There are two basic types of character: the ordinary person and the special person.
The special person is really good at their job, has skills most people don’t, or maybe even possesses powers beyond those of regular folk.
The ordinary person is like you or me.
Once you decide which type your main character is, the important thing is to get the reader to see the character as someone worth reading about.
Both types have certain drawbacks which, while not a problem, need to be addressed.
The ordinary character often starts off his story with not much going on. It’s necessary to establish the kind of life he leads, but this can easily become boring.
There’s no reason why everyday life has to be a chore to read about, but just portraying a character’s existence accurately isn’t going to be enough to hold the reader’s attention.
The risk with the specialist character is that they will deal with their problems too easily. The plot can be so well suited to their particular set of skills that it ends up feeling contrived.
The guy who was a hero in the army beats up ten guys, builds a gun out of spare parts and makes an impossible shot to save the day. Luckily, those were the three things he was really good at.
In both cases, you need to show the character as more than one dimensional. And to do so as early as possible. You can do this for both types in a very similar manner.
The ordinary character still has to deal with mundane issues before things get crazy, and how he deals with them will reflect his personality, even if that personality wants to run away and hide.
The special character can’t use his special skills in all situations. If a meter maid insists on giving him a ticket he can’t just karate chop her in the neck.

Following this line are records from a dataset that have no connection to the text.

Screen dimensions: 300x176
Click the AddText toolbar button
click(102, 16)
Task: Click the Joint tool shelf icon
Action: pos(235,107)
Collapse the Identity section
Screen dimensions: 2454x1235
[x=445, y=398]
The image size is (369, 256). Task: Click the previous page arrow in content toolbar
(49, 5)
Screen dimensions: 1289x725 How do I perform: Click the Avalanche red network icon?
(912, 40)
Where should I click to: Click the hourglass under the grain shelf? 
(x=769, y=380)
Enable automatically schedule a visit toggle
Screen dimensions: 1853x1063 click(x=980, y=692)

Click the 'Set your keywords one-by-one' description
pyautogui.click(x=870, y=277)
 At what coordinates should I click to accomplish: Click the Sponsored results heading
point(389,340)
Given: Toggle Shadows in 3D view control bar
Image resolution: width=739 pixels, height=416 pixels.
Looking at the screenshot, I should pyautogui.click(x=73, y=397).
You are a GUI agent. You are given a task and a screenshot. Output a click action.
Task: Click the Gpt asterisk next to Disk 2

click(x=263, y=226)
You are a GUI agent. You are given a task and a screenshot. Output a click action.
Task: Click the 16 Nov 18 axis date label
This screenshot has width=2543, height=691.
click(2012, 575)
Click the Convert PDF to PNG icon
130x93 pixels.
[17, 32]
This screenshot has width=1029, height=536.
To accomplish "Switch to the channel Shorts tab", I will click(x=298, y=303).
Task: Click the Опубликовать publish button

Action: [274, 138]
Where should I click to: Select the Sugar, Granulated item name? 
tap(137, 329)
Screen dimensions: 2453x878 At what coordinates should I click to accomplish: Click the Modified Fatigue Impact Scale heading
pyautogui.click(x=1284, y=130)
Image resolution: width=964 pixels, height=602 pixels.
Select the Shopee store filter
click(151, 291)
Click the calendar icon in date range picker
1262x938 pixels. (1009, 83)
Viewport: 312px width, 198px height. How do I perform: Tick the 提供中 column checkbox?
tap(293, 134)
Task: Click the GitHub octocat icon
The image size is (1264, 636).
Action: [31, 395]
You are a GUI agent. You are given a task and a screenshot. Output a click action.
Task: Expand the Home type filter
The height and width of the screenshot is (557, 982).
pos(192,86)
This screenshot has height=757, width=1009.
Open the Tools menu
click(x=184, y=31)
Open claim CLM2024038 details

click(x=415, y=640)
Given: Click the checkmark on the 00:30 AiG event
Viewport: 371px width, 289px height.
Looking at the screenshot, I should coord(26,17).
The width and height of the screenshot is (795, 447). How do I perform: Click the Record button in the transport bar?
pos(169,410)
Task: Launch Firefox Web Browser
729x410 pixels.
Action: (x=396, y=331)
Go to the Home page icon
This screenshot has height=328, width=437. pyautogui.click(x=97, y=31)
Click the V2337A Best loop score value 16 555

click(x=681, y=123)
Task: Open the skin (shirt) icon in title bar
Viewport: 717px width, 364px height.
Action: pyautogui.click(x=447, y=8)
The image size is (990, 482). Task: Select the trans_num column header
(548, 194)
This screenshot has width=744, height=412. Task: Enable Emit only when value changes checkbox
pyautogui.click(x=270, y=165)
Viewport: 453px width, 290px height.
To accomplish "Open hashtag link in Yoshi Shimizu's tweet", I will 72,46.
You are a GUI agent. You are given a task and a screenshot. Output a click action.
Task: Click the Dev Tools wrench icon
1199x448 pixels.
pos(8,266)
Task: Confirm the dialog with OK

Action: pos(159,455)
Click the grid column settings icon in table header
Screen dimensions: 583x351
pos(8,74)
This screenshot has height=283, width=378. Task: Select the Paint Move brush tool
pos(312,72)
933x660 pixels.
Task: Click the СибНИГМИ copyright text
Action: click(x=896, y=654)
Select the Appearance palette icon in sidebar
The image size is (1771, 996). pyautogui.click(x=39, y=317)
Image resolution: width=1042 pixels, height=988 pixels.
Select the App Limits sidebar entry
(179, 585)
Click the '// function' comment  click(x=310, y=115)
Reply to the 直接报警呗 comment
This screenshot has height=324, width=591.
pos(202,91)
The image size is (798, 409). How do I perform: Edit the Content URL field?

We all have to deal with unglamorous problems that have nothing to do with saving the world or finding love, but rather than rushing through them to get to the main plot, those are the moments you can use to your advantage.
If you make those moments socially awkward and difficult to navigate, how your character responds will establish the kind of person he is very quickly.
If the character is in a rush and is told to wait, you can show them waiting and getting frustrated, but that doesn’t reveal anything. If you show how they get around a minor obstacle in an unexpected way it will show the kind of person they are, and it will also make the scene more interesting.
The key is not to allow them to just do as they’re told. Give them a reason why they can’t wait and then see what they do.
A character who is forced to cut in at the head of a line when normally they would never do that will reveal a side of themselves in a dramatic way without the need for guns and car chases. If you can come up with a good enough reason for why they can’t back out, the rest will take care of itself.
And often how the character handles the situation will surprise even the writer.